Case studies are presented by Paul Lamagna (Boston Children’s, MA) where the use of SecurePortIV® adhesive helped to maintain lines in challenging patients through to completion of therapy including one Steven Johnson Syndrome patient where the product was used to overcome challenges associated with skin sloughing as a result of the condition. Melissa Stebel (Rady Children’s, CA) presented data demonstrating an 89% reduction in unplanned PICC dressing changes and a 75% reduction in PICC dislodgements. Rebecca Stevens (Glens Falls Hospital, NY) explained how her team used to IOWA Model to demonstrate a 83% reduction in unscheduled dressing changes from 29% to 5%. Insertion site bleeding was reduced from 40% to 4%, dressing non-adherence was reduced 42% to 8% and since the time of SecurePortIV® tissue adhesive implementation, CLABSI occurrence was reduced to zero in the first 8 months.
Our Future is Now Sealed
Darcy Doellman, MSN, RN, CRNI®, VA-BC™
Clinical Manager
Cincinnati Children's Hospital
Matt Ostroff, MSN, APN
Vascular Access Coordinator/Lead Clinician
St Joseph’s University Medical Center
A growing body of evidence reveals several purposes and favorable outcomes when tissue adhesives are used with both peripheral and central VADs. This presentation reviews the evidence and shares clinical experience with tissue adhesive used at the VAD insertion site. The KOL presenters share their experiences with tissue adhesive and the interim results of an ongoing randomized controlled clinical trial are presented. The presented data supports prior studies that have demonstrated improved dwell times and a reduction in certain types of PIV catheter failures associated with the use of tissue adhesive.
Ultrasound Guided Peripherally Inserted Central Catheter Insertion with Peel Away Introducer in Neonates
Anna Liang, NP
Vascular Access Provider
UCSF Benioff Children's Hospital Oakland
Pam Koch, RN
UCSF Benioff Children's Hospital Oakland
Carolyn Lund, MS, FAAN
Neonatal Clinical Nurse Specialist
UCSF Benioff Children's Hospital Oakland
This presentation describes how one level-one neonatal intensive care unit (NICU) placing ultrasound guided 1.4 and 1.9 French (Fr) PICC using the peel away introducer technique and the outcomes. The success rate was 92% (36/39) & the median weight was 3.0 (range: 1.1 - 4.6) kg. Repositioning immediately after imaging was common and only 6 (16.7%) did not require adjustment. No line infections occurred and 31 lines (86%) lasted for the intended therapy.

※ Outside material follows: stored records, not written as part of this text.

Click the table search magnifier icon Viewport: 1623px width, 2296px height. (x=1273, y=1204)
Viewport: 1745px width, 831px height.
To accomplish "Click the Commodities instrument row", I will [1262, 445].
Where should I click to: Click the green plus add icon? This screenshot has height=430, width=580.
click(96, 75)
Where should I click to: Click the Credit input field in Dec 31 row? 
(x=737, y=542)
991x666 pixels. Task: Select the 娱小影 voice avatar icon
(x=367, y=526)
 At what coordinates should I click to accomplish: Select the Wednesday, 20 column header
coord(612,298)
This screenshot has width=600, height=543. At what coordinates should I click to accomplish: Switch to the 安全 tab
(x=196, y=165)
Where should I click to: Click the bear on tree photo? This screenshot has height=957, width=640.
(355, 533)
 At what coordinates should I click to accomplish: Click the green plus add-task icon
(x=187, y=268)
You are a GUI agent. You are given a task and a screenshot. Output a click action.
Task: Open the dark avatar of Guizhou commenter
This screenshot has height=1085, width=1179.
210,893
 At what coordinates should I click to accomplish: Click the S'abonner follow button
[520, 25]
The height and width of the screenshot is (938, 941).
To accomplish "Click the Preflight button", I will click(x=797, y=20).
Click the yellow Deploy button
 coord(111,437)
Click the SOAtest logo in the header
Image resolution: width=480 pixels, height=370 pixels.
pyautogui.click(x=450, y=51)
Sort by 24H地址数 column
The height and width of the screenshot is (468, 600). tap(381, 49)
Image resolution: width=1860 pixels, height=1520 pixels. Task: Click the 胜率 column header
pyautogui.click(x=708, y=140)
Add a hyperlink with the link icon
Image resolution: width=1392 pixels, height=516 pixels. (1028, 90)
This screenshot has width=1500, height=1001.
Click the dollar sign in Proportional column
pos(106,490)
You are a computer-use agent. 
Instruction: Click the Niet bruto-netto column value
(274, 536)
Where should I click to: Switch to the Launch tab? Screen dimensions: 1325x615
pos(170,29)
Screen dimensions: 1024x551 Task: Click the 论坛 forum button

“Catheter adhesive” is discussed as a key component of the PICC insertion and maintenance bundle. UCSF Benioff Children’s Hospital Oakland began using SecurePortIV® Catheter Securement Adhesive in early 2018 shortly after the product received 510k clearance for market release.
Adding the Catheter into Your Bundle
Sarah Capalla, MSN, RN, CCRN-K, CNRN
Director of Patient Care
Loma Linda University Medical Center
Jennifer Kooiman Mohr, MSN, RN-BC
Nursing Education Specialist: Nursing Operations Support Float Pool, SOS, VAT, Medical Surgical Short Stay
University of Wisconsin Hospital (UW Health)
Infection prevention is a key component to vascular access and each of us is challenged to prevent patient harm. At what point should a catheter with protected technology become part of the insertion bundle? This presentation reviews the experience of two large teaching hospitals that implemented a bundle including the Arrowg+ard Blue Advance™ Peripherally Inserted Central Catheter. Both hospitals will share their need and experience with protected technology as part of the bundle.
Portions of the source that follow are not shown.